All nodes remaing in pending state, and all buckets are unhealthy


#1

I’m a new user to this forum so I can’t post images, but I asked the same question on Serverfault where you can see screenshots.

Problem

I have a test setup running Couchbase Server 3.0.3 with one node on a remote server (Windows Server 2012), and one node on my local machine (Windows 8.1). Last time I checked, which was a few days ago, all nodes were up and running with all buckets healthy.

Today I noticed the node on my local machine in the “Pending” state. I first ignored because it is my local machine and figured it was probably something with the firewall or port forwarding not setup correctly.

I created a new bucket and tested it in my application (.net), adding a document to it. This failed with an error “Temporary failure”.

When checking the Couchbase webadmin I noticed the newly created bucket had a state “unhealthy”. After I searched online for a bit and went back to the webadmin suddenly all buckets were “unhealthy” and both nodes were “Pending”.

There is nothing in the log during the time I created the new bucket and when I noticed both nodes were “Pending”.

This is the log of the bucket creation:

Created bucket "taenos" of type: membase
[{num_replicas,1},
{replica_index,false},
{ram_quota,104857600},
{auth_type,sasl},
{autocompaction,false},
{purge_interval,undefined},
{flush_enabled,false},
{num_threads,3},
{eviction_policy,value_only}]

What I tried so far

I tried removing one node but rebalancing doesn’t work because I guess there is no active node left:

Rebalance exited with reason {badmatch,
{error,
{failed_nodes,
['ns_1@couchbase.xxxxxxxxx.com']}}}

I restarted my local machine and the remote server.

I restarted the CouchbaseServer service.

Deleted some other buckets I didn’t use anymore just in case (default
& samples).

I removed the bucket I had created and tried the same steps.

There was a full disk warning so I freed up some disk space.

I’m not sure how to proceed now, so any help is appreciated.


#2

Hi bramdc,
Can you describe the network setup between the tow nodes?


#3

Well, as this was just a test setup I thought I’d add my local machine as a second node, but apparently this was not a good idea. I just found that my local IP has changed, so off course port forwarding is no longer working. After updating the forwarding rules both nodes immediately became available again.

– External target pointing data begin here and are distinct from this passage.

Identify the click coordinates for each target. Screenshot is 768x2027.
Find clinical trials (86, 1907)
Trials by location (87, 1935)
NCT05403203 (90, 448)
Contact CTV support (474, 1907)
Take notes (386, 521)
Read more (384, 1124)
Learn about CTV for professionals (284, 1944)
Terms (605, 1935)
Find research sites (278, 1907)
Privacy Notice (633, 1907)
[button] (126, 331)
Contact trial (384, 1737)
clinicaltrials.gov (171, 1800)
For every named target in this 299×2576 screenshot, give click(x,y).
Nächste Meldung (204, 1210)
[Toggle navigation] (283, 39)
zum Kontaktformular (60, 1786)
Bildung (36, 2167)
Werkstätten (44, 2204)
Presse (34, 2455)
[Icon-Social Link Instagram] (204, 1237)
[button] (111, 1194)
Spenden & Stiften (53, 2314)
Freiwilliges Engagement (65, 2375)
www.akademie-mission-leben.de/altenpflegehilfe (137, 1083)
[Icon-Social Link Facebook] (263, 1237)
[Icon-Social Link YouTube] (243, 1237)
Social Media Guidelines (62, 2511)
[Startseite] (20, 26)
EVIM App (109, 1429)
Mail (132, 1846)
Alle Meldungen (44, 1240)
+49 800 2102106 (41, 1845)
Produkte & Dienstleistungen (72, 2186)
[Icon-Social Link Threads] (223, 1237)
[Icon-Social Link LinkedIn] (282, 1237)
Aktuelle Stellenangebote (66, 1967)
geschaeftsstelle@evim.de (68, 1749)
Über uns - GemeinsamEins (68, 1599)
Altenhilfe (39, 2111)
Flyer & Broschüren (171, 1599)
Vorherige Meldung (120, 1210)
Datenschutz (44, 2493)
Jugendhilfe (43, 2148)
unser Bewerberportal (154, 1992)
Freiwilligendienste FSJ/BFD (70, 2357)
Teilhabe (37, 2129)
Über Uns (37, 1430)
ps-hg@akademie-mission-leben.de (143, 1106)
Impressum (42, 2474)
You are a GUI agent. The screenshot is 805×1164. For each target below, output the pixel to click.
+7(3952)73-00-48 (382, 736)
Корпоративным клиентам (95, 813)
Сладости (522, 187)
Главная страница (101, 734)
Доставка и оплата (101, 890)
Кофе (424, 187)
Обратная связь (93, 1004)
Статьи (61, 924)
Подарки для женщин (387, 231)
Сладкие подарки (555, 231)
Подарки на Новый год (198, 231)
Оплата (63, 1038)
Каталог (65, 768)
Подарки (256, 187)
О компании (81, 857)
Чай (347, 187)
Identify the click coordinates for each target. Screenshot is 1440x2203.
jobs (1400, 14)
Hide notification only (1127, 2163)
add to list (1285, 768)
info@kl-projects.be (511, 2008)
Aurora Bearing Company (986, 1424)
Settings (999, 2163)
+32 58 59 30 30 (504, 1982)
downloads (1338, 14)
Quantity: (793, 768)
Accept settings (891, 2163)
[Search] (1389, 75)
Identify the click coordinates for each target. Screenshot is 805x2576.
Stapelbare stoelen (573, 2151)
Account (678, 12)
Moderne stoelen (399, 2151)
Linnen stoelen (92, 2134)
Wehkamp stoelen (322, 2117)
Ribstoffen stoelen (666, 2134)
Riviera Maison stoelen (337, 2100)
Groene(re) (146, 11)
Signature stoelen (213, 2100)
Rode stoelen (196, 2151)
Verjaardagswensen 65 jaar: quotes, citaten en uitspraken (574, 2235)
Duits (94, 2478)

The second node (my local machine) was already in the “pending” state but the first node did stay available up until the point where I created a new bucket.


#4

Bramdc,
Glad to hear that the dynimic IP’s was the reason for the node fails.
Perhaps setting up the cluster using DNS names could help in your setup?


#5

Yes, I actually have it setup using dns names like you propose. The problem was the IP in my local network. I recently re-installed this machine and forgot to give it a fixed IP, after reboot it received a different one from dhcp so the port forwarding rules were forwarding to the wrong internal IP.